### Dataset records
══════════════════════════════

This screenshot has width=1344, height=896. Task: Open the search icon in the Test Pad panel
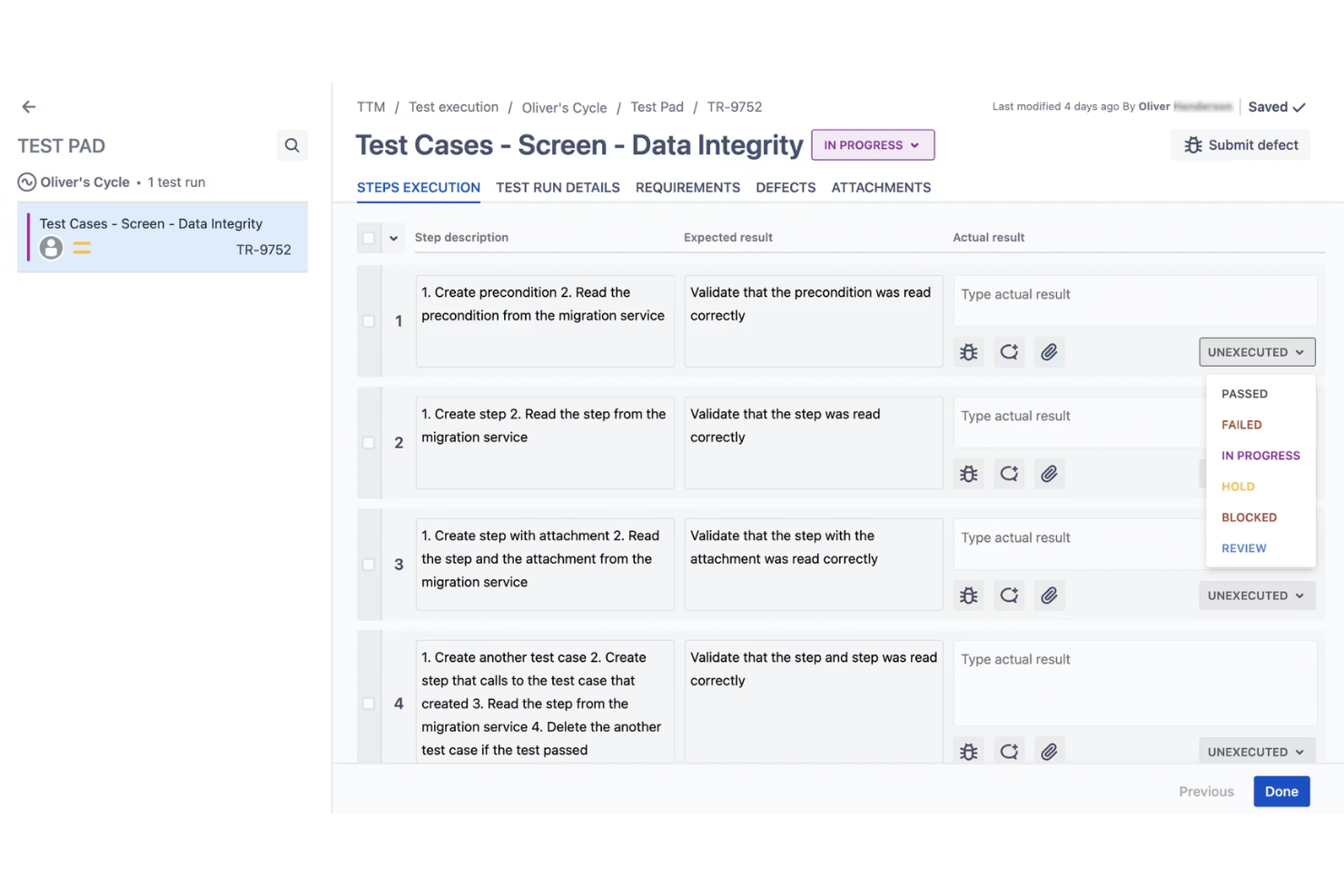pyautogui.click(x=292, y=145)
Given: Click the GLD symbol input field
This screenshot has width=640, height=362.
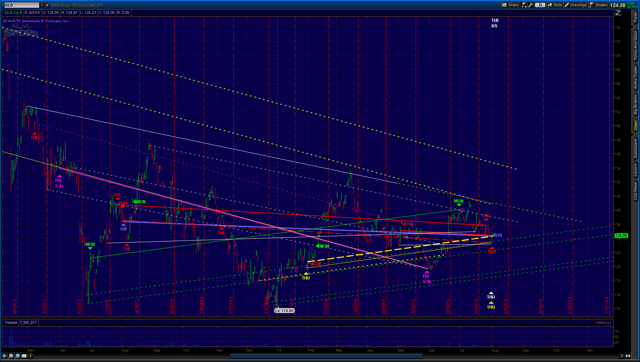Looking at the screenshot, I should (22, 5).
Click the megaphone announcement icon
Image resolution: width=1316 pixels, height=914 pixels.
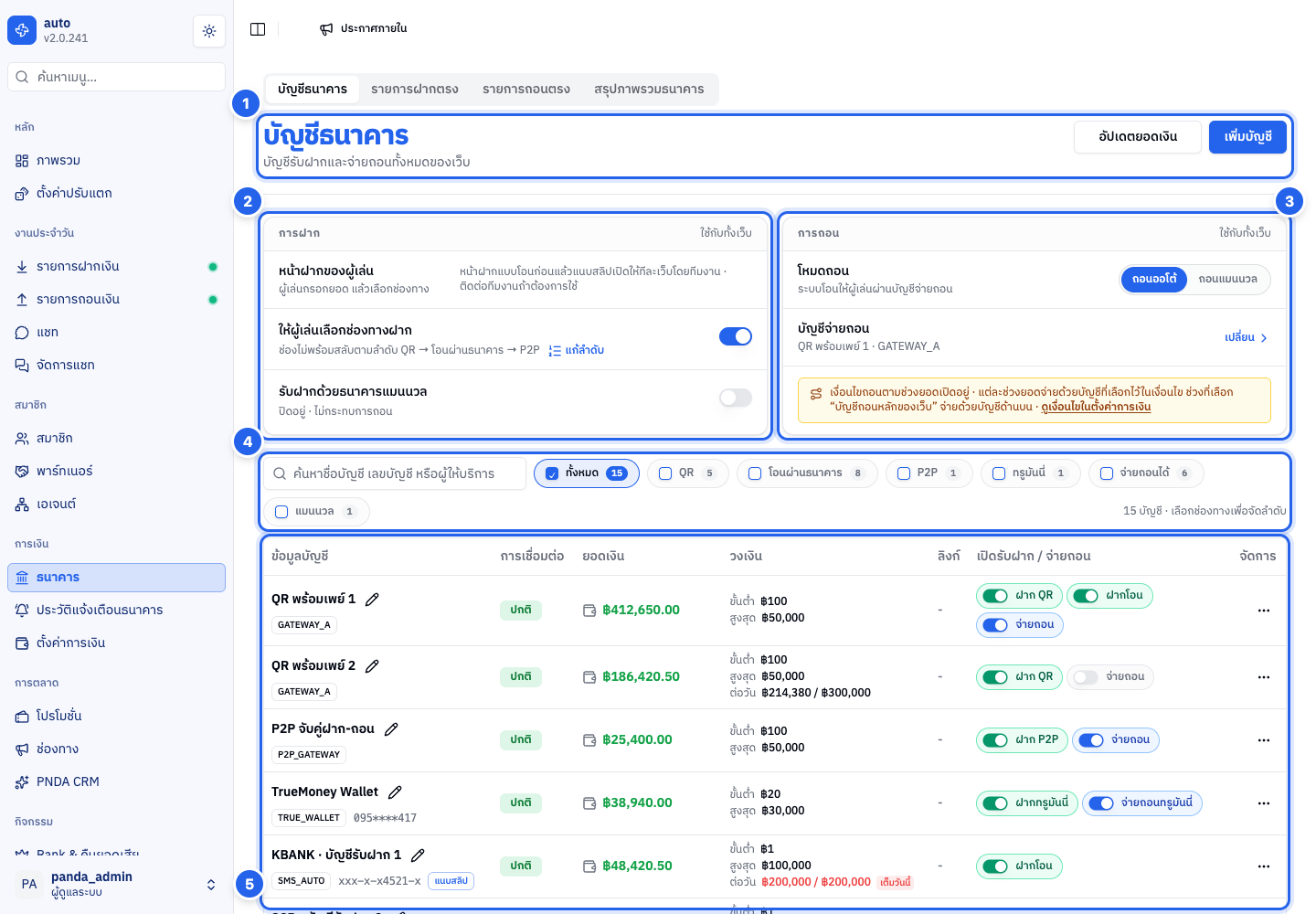click(x=326, y=29)
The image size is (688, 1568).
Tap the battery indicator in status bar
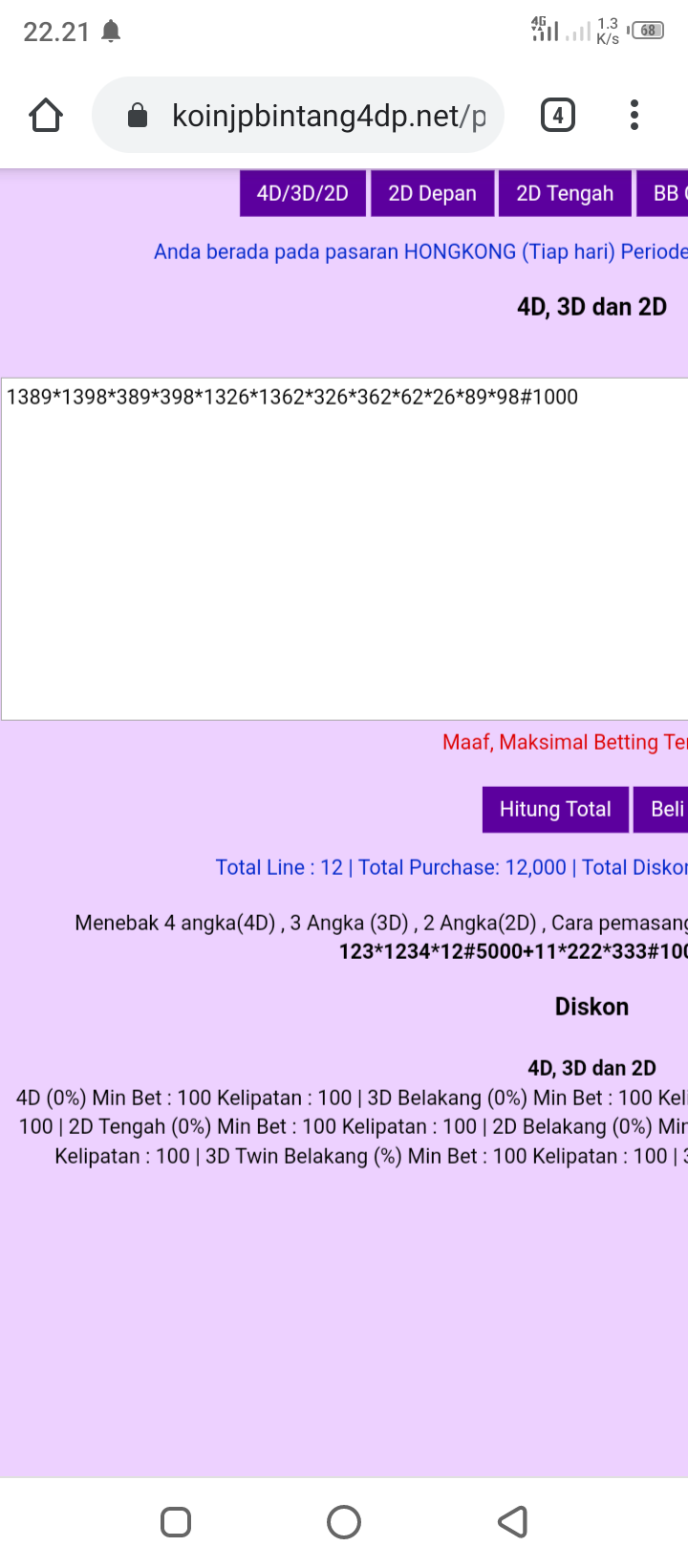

══════════════════════════════

### Problem to solve
Retype all of the material above word for word, keeping each line in its original order and omitting the pictures.

### The response
This screenshot has width=1344, height=896. Task: Open the search icon in the Test Pad panel
pyautogui.click(x=292, y=145)
Given: Click the GLD symbol input field
This screenshot has width=640, height=362.
Looking at the screenshot, I should (22, 5).
Click the megaphone announcement icon
Image resolution: width=1316 pixels, height=914 pixels.
click(x=326, y=29)
The image size is (688, 1568).
Tap the battery indicator in status bar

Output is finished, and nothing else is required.